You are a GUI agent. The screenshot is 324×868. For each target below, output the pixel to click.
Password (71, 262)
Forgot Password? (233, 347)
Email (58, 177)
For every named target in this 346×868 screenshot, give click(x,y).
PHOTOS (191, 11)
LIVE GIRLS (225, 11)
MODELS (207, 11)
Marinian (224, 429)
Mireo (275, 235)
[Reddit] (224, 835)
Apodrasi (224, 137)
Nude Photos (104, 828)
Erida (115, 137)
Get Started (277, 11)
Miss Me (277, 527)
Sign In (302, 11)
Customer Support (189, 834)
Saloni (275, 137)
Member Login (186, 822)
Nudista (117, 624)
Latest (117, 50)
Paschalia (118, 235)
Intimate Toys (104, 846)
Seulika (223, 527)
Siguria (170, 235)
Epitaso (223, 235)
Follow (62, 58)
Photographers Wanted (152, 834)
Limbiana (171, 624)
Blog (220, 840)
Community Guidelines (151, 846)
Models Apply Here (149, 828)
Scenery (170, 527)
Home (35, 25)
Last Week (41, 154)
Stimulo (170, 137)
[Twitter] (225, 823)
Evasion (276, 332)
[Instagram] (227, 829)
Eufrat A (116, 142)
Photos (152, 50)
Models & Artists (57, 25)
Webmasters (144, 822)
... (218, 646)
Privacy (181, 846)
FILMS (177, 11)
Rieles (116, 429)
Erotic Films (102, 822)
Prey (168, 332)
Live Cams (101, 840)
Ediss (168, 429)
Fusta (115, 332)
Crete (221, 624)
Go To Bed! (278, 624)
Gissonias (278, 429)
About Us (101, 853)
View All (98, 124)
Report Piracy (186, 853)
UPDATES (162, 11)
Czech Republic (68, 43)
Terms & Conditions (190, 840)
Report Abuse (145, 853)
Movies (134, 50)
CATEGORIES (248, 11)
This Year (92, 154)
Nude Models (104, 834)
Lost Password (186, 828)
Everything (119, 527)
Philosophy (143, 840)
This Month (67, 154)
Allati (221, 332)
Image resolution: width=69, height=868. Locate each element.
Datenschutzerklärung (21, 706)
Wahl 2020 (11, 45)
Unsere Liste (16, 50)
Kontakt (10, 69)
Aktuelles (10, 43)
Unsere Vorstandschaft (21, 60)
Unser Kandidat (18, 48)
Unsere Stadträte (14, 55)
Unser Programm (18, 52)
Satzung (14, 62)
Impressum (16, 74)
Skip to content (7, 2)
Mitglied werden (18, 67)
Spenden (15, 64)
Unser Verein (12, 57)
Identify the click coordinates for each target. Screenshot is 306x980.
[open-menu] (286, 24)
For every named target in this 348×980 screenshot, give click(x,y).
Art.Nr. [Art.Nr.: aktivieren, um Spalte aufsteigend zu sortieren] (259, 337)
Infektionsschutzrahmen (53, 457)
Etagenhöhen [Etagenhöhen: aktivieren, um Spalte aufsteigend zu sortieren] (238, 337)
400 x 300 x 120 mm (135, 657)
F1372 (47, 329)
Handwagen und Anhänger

------------------------------------------------------------------------

Find each line above that contains the string "Password", and copy those lines.

Password (71, 262)
Forgot Password? (233, 347)
Lost Password (186, 828)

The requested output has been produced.